Since I was a boy, I've always wanted to be an air traffic controller. My father was a controller for NAV CANADA and my grand-father was a flight service specialist for NAV CANADA as well. Since both my parents worked shift work, I would sometimes have to accompany my father to work if they couldn't find a babysitter. I would spend evenings and nights helping my father enter flight information and watch planes land and take off. Fast forward to high school graduation. In my senior year, I applied to NAV CANADA and received an invite to write the aptitude test the morning following my senior prom (much to my date's chagrin, no party for this guy). Three weeks later I received a notice in the mail that I had not scored well enough to merit an interview.

Plan B it is. Off to the University of New-Brunswick I went, not really knowing what I wanted to study. Started out as an Arts student, transferred to Science and transferred again to Science in Kinesiology. I was tempted to apply to NAV CANADA while I was at university but I decided to complete my commitment and get my degree. During my last semester, I applied to NAV CANADA once again and received another invite to write the aptitude test during the summer of 2011 following graduation. Wrote it and did very well. I moved on the first interview and a week later I found out that I had passed the first interview. At this point, one's application is extended for 18 months and placed in a pool (just like the merit list for the Forces) and only those who are selected from this pool get a second interview. 18 months and a few phone calls on my part later, no second interview. My application is terminated and I must start from scratch again.

It wasn't until a few months ago that I decided to apply to NAV CANADA for the third time while also looking into other career options such as CBSA, RCMP, Marine Traffic Control with the Coast Guard, etc... Up until that point, it had not occurred to me that one can be an air traffic controller in a military setting. I saw a link to the Forces website one day, went to the jobs page and saw that the Forces were hiring Aerospace Control Officers via DEO. I started researching everything I could about AEC and submitted my application at the end of May this year.

Since applying, it would appear that my application process is going rather quickly compared to many others' applications. One month after applying I wrote the CFAT and scored very well, qualifying for the AEC and Pilot trades. A few weeks later I received a call to schedule my medical, which I completed yesterday. The medical officer indicated that my vision will likely disqualify me from the Pilot trade (I wear glasses/contact lenses) but that there's nothing else medically wrong that would prevent me from moving forward. I received a phone call today to schedule an interview in two weeks time.

Currently waiting for my interview. Only this step and the Aircrew Selection in Trenton are left to complete before going onto the merit list. After doing plenty of reading on these forums and researching the AEC trade, my goal is to be a Weapons controller. For a long time I wanted to be an air traffic controller with NAV CANADA, but since applying to the Forces I realize that a career in the military is an opportunity like no other. I look forward to the challenge of BMOQ and becoming a junior officer. I look forward to learning and becoming a leader. To have the opportunity to work beside men and women who proudly serve the Canadian Forces.

It is my sincere hope that I am able to have all necessary steps completed and be on the merit list in time for the next AEC selection date on November 17.

Thanks for reading folks. Any advice/questions/comments/feedback will certainly be appreciated.


----------



## dimsum (13 Aug 2014)

AECs can chime in and confirm/deny this, but as I understand it, a Weapons controller is quite a different job than VFR/IFR (Tower/Terminal) controller.  

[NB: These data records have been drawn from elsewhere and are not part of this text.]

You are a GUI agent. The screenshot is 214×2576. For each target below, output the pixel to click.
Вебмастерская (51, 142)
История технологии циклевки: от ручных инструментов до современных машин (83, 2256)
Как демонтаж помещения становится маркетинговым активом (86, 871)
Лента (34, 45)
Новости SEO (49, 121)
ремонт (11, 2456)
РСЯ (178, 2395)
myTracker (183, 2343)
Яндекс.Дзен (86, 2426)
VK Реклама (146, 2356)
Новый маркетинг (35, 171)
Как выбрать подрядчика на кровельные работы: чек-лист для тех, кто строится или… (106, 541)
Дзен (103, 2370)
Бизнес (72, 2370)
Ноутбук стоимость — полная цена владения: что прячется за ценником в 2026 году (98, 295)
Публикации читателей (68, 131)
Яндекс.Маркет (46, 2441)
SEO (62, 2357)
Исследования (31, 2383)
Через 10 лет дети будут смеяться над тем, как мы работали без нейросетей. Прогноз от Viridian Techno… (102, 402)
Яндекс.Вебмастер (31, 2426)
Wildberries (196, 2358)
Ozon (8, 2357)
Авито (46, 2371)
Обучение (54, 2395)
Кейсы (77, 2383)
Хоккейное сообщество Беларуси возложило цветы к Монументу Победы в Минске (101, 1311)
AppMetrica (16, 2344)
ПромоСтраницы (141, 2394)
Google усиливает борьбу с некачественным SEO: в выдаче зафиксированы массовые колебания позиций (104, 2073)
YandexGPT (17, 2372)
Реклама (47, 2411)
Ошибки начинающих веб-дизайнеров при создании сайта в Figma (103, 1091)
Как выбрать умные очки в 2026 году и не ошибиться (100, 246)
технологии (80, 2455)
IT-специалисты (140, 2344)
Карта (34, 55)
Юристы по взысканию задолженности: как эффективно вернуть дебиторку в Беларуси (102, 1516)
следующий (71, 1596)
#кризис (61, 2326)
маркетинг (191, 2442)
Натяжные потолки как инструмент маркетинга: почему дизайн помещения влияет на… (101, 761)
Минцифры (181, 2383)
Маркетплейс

Also, Pilot applicants are allowed specific forms of PRK or LASIK.


----------



## justbud (13 Aug 2014)

We are also allowed to wear glasses or contacts, surgery is not always necessary.


----------



## DukeLuke56 (13 Aug 2014)

Dimsum said:
			
		

> AECs can chime in and confirm/deny this, but as I understand it, a Weapons controller is quite a different job than VFR/IFR (Tower/Terminal) controller.
> 
> Also, Pilot applicants are allowed specific forms of PRK or LASIK.





			
				justbud said:
			
		

> We are also allowed to wear glasses or contacts, surgery is not always necessary.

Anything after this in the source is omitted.